If the Kardashians bought biometric systems: South Africans bicker and battle over ABIS contract

The South African government has posted a lengthy tart reply to corruption accusations made by the shadow Home Affairs minister involving a long-promised automated biometric information system.

The Department of Home Affairs this week accused MP Angel Khanyile of maliciously lying about payments for and progress in upgrading the Home Affairs national information system with a biometric identification system.

After five years, the ABIS project is incomplete except as a political cudgel.

Khanyile says “the poorest of the poor” are hurt because of this scandal. They cannot get valid IDs and suffer “non-functioning” government offices, something that could be fixed, presumably, with money not wasted on corrupt projects.

Home Affairs says the process has been flawed but the government has provided oversight. Its leaders accuse the shadow minister for Home Affairs of overstating those flaws. Government officials also say that she has been in numerous meetings about the problematic project and knows where their hands are tied contractually.

Indeed, the original 409 million South African Rand (USD$24.4M) contract, with information technology firm EOH Holdings, was corrupt, according to an outside forensic audit.

Khanyile, a member of the Democratic Alliance Party, accuses the ANC-led government of spending R450 million (USD$26.8M) on the ABIS, essentially for nothing.

Home Affairs has defended itself, saying that the government made contractually obligated milestone payments amounting to R280 million (USD$16.7M). That sum is accounted for in hardware, software and services in place after EOH backed out of the contract.

Home Affairs says in its response to Khanyile that EOH has withdrawn from all government contract work, but media reports indicate that van Coller very much would prefer to remain in that line. It is fighting to clean up its reputation to avoid getting blacklisted by governments.

The company blames the government for delays, a claim being argued in arbitration. It also is suing the government for R128 million (USD$7.6M) it feels it is still owed.

EOH CEO Stephen van Coller has said his predecessor operated corruptly. The firm is suing the ex-CEO and other executives for R6.4 billion (USD$380M) as a result.
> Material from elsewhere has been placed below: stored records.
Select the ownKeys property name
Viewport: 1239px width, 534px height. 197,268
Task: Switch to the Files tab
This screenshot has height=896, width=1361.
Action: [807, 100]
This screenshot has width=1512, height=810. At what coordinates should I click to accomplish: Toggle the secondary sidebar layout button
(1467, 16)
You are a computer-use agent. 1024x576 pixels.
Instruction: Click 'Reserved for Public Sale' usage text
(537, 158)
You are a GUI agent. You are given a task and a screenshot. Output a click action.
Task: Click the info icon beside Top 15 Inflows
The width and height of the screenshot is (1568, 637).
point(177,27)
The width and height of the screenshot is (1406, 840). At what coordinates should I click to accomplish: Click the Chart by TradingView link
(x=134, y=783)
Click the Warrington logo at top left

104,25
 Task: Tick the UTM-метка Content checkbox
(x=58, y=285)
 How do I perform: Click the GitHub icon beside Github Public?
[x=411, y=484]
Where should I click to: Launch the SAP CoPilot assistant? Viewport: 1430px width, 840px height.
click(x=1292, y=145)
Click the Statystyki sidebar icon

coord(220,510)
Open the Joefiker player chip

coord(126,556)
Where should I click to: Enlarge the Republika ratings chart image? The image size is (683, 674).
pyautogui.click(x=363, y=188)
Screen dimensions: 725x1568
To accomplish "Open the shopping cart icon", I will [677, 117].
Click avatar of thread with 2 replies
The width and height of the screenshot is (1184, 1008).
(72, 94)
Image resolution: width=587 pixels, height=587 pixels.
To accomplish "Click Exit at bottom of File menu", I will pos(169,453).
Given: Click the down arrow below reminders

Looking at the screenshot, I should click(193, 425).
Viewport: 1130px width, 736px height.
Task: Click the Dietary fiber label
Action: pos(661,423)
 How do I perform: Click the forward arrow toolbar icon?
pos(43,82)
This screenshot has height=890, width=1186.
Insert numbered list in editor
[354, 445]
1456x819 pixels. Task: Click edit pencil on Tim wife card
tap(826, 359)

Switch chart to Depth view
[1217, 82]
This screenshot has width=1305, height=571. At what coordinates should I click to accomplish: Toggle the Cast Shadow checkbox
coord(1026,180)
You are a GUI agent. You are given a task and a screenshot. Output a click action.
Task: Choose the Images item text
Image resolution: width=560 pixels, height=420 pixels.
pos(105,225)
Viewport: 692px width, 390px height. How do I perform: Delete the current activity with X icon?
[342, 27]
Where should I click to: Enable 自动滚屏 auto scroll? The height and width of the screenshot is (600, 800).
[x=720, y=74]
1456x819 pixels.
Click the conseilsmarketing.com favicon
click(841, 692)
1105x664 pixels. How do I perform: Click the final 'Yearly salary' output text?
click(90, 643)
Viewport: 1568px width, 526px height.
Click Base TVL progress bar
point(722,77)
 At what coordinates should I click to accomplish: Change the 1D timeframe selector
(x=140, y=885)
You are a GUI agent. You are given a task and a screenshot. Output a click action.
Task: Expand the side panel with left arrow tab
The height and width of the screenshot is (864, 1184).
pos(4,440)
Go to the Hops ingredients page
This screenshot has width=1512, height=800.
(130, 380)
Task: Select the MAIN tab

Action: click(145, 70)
Last spring, ID services vendor Idemia signed a six-month contract for R150 million (USD$8.9M) to complete the biometric information systems. It quickly asked for an extension in the contract through last October. Despite claims to the contrary, that contract has not yet been paid, according to Home Office’s statement.

NEC XON, which lost the reframed bid that went to Idemia, is suing the Department of Home Affairs because it lost out.